:: Problem statement ::
Reproduce the lines below, substituting "toolbar button" for "toolbar icon" and leaving everything else unchanged.

:: Data entries ::
★ ★ ★ ★

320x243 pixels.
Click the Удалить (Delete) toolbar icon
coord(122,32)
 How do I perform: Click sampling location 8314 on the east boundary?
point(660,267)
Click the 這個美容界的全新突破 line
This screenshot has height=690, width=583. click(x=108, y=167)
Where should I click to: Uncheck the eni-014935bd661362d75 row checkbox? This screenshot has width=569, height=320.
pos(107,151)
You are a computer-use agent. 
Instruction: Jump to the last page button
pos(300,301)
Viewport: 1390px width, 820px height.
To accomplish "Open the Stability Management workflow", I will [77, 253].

★ ★ ★ ★

:: The response ::
320x243 pixels.
Click the Удалить (Delete) toolbar button
coord(122,32)
 How do I perform: Click sampling location 8314 on the east boundary?
point(660,267)
Click the 這個美容界的全新突破 line
This screenshot has height=690, width=583. click(x=108, y=167)
Where should I click to: Uncheck the eni-014935bd661362d75 row checkbox? This screenshot has width=569, height=320.
pos(107,151)
You are a computer-use agent. 
Instruction: Jump to the last page button
pos(300,301)
Viewport: 1390px width, 820px height.
To accomplish "Open the Stability Management workflow", I will [77, 253].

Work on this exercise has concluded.